The third option each turn is to discard an action card. This allows the player to retrieve some of their discs from the bank. Spending discs to play action and scoring cards and playing discs as influence all eat into players’ starting stock, quickly forcing them to get some discs back. Tactically, however, taking discs uses up a turn, and can allow other players to gain the initiative.
As everybody is likely to get some points when the regions are scored, players jockey for the best scoring position. A scoring round only happens when someone can see that they will score more points than anybody else. This is why the ‘double-turn’ pawn is important. Playing this enables a player to take two turns in succession. So they can play an action card to gain a favourable position and then score those points. Once played, ‘double-turn’ pawns are set aside and don’t come back until everybody has played theirs.

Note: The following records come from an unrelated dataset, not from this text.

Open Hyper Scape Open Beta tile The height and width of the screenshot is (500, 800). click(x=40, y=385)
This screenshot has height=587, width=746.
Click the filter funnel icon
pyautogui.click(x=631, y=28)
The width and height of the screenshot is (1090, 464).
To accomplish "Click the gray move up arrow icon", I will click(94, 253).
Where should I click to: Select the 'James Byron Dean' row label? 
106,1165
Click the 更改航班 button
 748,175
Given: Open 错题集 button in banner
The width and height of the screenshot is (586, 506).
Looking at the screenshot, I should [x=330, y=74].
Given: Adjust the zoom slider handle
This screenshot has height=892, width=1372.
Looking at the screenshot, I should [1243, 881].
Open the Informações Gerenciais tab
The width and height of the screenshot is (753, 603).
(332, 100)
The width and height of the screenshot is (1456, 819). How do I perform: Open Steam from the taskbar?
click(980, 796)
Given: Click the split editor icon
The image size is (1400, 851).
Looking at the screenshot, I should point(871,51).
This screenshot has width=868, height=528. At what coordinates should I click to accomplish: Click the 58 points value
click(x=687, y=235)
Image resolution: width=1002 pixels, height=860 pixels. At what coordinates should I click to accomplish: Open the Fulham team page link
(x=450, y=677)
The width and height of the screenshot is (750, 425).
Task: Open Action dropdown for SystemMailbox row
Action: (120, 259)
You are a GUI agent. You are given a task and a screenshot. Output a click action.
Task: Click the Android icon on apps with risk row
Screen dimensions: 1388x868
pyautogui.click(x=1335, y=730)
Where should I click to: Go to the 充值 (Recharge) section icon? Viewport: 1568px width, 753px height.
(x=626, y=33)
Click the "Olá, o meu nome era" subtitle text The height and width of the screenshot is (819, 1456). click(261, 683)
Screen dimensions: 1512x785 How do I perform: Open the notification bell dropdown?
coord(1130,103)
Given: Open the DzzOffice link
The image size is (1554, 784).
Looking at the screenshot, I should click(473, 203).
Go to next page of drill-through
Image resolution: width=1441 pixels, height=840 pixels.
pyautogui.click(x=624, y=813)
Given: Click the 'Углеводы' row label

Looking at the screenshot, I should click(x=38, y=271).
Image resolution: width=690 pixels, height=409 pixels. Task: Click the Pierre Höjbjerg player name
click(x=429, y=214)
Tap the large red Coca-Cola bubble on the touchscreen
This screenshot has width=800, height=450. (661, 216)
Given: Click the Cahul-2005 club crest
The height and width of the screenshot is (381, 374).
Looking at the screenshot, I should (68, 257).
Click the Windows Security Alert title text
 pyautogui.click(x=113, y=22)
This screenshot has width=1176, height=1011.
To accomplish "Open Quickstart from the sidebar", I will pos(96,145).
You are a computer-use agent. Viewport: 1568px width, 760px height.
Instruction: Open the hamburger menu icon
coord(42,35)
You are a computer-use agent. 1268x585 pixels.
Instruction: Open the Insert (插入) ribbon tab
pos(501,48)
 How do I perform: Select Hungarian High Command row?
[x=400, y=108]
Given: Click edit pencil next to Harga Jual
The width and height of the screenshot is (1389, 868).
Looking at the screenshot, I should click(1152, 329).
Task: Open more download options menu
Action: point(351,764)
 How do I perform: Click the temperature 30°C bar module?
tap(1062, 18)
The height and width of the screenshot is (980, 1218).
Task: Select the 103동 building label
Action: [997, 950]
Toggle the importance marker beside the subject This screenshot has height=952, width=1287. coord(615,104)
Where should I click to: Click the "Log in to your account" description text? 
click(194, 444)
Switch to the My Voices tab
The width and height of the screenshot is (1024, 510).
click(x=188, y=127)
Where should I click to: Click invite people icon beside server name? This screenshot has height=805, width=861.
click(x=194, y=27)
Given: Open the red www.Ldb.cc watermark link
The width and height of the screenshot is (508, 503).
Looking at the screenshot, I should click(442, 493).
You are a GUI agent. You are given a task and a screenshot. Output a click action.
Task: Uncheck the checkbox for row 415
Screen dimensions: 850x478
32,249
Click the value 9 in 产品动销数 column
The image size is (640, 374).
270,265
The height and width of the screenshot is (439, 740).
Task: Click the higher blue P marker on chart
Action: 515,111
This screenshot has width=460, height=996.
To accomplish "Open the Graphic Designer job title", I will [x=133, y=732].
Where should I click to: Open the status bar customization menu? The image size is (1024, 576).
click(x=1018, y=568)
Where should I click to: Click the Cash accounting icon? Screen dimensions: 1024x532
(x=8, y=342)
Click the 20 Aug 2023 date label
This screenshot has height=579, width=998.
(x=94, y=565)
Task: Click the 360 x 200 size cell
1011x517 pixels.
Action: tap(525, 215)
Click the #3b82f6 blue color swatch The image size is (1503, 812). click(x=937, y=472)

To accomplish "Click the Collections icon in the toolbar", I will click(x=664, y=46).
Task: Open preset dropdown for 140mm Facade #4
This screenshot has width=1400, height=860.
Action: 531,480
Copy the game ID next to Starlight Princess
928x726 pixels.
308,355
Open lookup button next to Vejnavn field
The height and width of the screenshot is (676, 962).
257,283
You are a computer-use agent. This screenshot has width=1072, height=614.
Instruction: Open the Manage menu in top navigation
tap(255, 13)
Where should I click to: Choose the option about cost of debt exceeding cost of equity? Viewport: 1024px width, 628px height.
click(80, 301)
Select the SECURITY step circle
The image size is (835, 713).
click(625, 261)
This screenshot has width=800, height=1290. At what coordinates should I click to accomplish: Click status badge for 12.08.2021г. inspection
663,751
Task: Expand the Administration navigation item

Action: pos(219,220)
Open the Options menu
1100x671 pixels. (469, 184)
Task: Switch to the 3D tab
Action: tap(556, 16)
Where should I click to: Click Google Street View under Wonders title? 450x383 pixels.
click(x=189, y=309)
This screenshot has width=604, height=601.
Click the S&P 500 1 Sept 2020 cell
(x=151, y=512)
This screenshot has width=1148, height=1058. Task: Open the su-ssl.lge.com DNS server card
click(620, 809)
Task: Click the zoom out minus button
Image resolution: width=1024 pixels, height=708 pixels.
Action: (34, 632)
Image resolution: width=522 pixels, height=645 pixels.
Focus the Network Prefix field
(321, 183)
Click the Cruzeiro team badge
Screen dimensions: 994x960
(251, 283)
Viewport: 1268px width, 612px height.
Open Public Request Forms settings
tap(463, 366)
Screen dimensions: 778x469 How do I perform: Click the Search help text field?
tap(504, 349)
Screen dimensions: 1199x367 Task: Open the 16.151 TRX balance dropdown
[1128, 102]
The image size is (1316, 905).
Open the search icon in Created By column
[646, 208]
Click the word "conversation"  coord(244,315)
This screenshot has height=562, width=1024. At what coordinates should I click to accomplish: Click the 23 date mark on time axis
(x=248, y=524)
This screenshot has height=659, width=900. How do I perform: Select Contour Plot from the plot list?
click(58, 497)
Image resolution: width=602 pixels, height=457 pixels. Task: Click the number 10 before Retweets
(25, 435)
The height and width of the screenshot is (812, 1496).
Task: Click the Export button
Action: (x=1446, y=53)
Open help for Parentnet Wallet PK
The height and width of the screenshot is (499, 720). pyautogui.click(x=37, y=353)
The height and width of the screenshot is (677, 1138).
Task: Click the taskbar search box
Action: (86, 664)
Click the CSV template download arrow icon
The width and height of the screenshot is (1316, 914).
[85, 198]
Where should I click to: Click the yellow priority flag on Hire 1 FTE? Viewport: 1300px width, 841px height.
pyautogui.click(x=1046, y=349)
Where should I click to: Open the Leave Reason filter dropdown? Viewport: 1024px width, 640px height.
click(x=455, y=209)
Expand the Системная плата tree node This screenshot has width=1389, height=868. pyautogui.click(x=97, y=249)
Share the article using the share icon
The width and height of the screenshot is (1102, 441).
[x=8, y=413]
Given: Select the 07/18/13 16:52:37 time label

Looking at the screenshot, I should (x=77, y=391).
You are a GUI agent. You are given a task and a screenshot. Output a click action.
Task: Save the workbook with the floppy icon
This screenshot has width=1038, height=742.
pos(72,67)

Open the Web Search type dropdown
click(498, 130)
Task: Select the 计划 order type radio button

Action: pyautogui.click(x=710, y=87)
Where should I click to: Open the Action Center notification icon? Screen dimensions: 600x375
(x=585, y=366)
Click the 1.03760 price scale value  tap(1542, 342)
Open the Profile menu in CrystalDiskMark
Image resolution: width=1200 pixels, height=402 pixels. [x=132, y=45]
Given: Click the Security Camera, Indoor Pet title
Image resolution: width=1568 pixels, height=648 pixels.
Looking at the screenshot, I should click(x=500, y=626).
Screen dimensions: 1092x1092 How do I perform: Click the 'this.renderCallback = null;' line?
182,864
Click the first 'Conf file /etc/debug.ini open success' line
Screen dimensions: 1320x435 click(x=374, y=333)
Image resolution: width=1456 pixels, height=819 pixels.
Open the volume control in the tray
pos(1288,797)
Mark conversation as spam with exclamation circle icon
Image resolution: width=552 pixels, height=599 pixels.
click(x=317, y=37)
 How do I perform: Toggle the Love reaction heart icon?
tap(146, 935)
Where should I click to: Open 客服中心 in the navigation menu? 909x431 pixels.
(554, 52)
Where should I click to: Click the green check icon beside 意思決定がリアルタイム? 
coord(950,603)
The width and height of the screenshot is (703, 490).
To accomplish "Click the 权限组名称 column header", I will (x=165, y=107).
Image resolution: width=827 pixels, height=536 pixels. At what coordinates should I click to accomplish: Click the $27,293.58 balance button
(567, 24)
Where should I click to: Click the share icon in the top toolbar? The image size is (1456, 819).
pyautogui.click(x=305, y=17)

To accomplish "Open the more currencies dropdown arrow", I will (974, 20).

My problem is how long turns take. Each turn I tot up the points everybody would score and evaluate my cards to see how each of them could change the scores. Then I can decide whether it’s worth using my double turn and scoring some points. If it isn’t, then I have to decide which card will best improve my position. Or whether to get discs back from the bank. All of which takes time and means the game moves pretty slowly. A game takes more than the 45 minutes shown on the box – and feels an awful lot longer.
The game ends when a player reaches 50+ points – which has never happened in any of the games I’ve played. Or it ends once all the wagons have been moved out of the easternmost regions, when there’s an extra scoring round. The player with the most points wins. But I keep feeling that either I’ve missed something or there’s something missing from the game. While Go West works fine and has some clever tactical nuances, I just don’t find it fun.
Go West was designed by Leo Colovini and is published
by Phalanx Games. It is a board game for 3-4 players and takes about 1 hour to
play. It is available in games shops in the UK.